- Author: Betty Victor
On a recent trip to the Midwest, I came across one of their native plants. This plant has a variety of names depending on the part of the Midwest it grows in. I was in Missouri and there it is called Mayapple (Podophyllum peltatum), in other parts of the Midwest it may be called May pop, devils apple, raccoon berry, just to name a few. In researching this plant I found it is a member of the Berberidaceae family.
The Mayapple is an unusual plant. It grows in the woods and areas that stay wet most of the year. The one I saw was at the edge of woods not far from a running creek. It is a low growing plant that appears to spread maybe by rhizomes, because of where it was growing it was hard to tell as there was poison ivy growing there as well.
When it is still young it has a single stem with one large umbrella looking leaf. As it ages, which usually is sometime in April, the leaf and stem split creating 2 leaves and 2 stems the flower. You have to look for is in the bottom part of the 2 stems that come together. Since the weather in Missouri is unusual this year, the plant is late in blooming, so the split had not happened when I was there.

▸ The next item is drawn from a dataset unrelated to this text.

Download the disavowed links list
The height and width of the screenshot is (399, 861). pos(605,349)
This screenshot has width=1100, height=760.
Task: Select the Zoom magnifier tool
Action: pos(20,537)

I was told that the flower hides underneath the leaves until the stem grows a stalk 12-18 inches tall. It is only then the large white flower appears. After the flower fades large yellow fruit appear. The fruit is said to be edible, but only when it is fully ripe, which is when they have lost their green color, but I would not advise eating it. If consumed in large amounts, the danger of toxicity occurs. NOTE: UC Master Gardeners do not recommend eating anything without proper identification by a professional botanist.